Pull from the data below each line where the word "chevron" occurs, and copy it.

* **Data records**
---+---

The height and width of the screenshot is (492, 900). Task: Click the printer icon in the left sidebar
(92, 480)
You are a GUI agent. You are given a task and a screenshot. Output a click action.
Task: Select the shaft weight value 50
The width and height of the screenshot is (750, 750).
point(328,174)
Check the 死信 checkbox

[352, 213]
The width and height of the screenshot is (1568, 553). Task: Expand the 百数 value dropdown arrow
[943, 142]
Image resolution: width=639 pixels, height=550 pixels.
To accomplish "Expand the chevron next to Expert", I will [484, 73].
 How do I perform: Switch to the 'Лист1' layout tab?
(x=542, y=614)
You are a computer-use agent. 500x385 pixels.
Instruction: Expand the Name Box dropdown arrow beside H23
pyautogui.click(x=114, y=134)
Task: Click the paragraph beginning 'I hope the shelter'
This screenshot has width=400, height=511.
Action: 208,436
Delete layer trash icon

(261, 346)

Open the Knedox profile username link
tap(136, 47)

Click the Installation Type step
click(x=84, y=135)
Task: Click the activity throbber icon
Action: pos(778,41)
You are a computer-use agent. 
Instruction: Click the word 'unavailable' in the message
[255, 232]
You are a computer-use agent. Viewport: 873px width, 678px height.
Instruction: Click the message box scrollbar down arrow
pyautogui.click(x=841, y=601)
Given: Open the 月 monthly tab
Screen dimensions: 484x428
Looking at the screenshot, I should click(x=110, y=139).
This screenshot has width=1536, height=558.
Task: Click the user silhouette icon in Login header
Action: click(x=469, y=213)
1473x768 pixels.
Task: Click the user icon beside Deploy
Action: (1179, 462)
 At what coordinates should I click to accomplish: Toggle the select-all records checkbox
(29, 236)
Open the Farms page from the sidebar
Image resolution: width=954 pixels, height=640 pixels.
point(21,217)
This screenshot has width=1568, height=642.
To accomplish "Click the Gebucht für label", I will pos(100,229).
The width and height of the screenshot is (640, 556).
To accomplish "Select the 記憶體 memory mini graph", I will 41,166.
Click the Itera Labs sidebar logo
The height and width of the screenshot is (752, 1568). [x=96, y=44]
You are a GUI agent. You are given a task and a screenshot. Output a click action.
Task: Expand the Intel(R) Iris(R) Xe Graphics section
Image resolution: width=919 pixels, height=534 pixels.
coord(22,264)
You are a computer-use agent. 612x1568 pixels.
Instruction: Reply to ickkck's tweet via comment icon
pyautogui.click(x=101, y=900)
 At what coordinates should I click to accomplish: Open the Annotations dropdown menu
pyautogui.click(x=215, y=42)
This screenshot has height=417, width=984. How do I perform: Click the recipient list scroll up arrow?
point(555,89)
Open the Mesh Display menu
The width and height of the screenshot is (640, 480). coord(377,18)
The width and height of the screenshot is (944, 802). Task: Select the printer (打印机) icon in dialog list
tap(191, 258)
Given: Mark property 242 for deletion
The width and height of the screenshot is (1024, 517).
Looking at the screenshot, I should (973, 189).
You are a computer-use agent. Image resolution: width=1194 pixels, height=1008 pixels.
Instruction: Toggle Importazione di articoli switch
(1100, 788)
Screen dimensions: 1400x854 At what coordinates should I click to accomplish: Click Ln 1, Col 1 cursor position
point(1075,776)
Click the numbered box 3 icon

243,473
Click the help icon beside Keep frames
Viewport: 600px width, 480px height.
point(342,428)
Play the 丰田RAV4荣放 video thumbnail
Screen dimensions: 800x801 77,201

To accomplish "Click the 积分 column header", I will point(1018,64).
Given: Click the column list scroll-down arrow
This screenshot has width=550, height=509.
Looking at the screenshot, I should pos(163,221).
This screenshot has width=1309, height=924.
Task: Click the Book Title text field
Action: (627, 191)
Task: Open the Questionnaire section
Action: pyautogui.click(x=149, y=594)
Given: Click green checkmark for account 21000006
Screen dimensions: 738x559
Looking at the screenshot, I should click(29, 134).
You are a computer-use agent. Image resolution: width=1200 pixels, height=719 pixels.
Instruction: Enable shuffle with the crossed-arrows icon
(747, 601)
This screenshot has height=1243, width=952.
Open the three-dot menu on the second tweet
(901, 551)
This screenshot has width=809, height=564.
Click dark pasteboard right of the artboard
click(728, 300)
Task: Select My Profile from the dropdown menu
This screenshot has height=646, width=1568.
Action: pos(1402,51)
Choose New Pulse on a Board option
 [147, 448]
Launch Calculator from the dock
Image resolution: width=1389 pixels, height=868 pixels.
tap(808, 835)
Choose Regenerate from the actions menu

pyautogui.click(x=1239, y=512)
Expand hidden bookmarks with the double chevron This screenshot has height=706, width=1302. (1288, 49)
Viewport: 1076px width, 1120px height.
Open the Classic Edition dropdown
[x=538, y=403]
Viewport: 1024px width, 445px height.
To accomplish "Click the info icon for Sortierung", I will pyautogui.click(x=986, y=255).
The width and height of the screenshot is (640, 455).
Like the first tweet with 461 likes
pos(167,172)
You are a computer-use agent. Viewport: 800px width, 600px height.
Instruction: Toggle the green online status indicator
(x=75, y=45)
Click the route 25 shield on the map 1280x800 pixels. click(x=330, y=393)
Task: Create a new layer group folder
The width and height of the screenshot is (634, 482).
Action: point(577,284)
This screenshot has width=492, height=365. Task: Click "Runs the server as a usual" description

---+---

* **Written solution**
To accomplish "Expand the chevron next to Expert", I will [484, 73].
Expand hidden bookmarks with the double chevron This screenshot has height=706, width=1302. (1288, 49)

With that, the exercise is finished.